►

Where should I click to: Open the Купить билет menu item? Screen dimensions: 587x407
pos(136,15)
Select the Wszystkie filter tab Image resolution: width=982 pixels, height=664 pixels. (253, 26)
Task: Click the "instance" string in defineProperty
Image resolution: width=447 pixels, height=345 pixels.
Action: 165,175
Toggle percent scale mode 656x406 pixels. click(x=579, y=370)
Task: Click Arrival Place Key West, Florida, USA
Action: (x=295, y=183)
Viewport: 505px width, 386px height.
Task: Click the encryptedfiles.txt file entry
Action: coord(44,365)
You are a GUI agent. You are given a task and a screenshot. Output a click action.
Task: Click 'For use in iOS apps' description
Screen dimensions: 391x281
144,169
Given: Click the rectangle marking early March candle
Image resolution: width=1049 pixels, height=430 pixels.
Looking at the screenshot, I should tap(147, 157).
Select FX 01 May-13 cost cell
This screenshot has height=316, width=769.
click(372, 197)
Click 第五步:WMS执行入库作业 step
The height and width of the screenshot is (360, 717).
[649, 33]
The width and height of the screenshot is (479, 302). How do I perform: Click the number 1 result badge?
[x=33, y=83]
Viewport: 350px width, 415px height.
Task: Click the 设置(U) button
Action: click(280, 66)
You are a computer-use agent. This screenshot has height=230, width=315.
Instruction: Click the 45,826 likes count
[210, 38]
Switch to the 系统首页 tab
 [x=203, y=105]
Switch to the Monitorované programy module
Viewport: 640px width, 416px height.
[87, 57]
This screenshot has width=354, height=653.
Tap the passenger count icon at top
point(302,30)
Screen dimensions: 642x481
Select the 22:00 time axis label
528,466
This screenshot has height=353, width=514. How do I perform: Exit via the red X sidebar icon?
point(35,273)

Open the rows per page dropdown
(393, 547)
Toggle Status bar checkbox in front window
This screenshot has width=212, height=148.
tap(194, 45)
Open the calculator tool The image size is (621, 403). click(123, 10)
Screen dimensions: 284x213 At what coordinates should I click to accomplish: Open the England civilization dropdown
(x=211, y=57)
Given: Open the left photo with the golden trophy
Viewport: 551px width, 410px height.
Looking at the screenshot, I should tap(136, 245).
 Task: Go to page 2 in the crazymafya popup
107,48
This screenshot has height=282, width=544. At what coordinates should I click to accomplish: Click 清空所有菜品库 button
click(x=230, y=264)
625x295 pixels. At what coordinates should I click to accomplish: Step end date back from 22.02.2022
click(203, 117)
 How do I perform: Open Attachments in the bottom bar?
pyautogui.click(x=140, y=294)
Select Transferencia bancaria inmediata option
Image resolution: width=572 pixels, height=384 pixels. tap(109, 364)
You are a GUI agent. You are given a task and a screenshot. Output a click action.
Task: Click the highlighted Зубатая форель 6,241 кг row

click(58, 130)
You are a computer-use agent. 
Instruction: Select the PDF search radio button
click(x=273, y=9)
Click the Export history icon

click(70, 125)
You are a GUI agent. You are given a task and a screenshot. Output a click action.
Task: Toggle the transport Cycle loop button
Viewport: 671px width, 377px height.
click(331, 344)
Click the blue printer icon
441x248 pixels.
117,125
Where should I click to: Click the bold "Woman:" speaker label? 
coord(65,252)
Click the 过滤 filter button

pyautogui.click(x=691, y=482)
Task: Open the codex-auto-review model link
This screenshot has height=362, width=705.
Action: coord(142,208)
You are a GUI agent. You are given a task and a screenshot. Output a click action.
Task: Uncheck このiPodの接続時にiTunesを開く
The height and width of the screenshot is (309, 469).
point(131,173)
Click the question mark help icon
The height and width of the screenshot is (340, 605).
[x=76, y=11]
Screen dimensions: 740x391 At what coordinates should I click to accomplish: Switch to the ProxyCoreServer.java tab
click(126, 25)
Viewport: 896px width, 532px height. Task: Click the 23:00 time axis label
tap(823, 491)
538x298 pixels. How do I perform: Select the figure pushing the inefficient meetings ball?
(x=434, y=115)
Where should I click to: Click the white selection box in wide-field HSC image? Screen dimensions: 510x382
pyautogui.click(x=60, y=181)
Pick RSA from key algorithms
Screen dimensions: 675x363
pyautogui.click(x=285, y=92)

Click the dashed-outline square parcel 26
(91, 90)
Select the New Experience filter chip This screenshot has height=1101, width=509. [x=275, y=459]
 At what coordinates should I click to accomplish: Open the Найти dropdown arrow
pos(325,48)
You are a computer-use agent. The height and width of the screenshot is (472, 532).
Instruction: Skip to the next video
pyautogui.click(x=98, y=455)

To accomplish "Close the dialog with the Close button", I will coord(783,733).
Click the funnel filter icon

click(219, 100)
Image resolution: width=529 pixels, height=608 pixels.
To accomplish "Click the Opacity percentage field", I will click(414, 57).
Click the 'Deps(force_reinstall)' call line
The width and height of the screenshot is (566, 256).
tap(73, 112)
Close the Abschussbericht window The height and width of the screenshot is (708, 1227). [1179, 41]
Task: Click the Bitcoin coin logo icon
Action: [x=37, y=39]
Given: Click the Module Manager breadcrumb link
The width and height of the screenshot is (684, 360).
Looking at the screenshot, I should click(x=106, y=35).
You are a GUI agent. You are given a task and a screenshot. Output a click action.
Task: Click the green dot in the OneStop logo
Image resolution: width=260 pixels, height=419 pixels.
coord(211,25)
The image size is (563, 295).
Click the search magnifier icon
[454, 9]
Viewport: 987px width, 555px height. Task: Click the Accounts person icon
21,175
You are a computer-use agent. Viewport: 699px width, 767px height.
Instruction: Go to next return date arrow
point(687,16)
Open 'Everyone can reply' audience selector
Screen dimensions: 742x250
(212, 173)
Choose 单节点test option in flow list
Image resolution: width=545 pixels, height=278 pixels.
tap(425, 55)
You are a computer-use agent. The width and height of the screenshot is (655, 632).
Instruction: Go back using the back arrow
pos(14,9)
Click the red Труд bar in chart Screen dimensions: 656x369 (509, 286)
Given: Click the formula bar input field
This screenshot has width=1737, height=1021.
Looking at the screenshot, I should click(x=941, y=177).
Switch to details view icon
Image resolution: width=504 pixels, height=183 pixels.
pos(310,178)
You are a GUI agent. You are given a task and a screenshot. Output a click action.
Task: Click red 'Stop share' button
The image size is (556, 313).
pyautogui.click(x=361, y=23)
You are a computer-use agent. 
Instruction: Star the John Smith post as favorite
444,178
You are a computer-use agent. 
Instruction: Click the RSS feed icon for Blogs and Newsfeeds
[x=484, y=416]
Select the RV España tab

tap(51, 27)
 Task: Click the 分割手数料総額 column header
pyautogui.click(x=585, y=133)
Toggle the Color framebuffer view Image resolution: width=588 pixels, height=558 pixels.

◄

**Work request:** Which lines in the records above contain the string "computer"? Copy each one.

**Response to the exercise:**
You are a computer-use agent. This screenshot has height=230, width=315.
You are a computer-use agent. 
You are a computer-use agent. The height and width of the screenshot is (472, 532).
You are a computer-use agent. Viewport: 699px width, 767px height.
You are a computer-use agent. The width and height of the screenshot is (655, 632).
You are a computer-use agent. 
You are a computer-use agent. 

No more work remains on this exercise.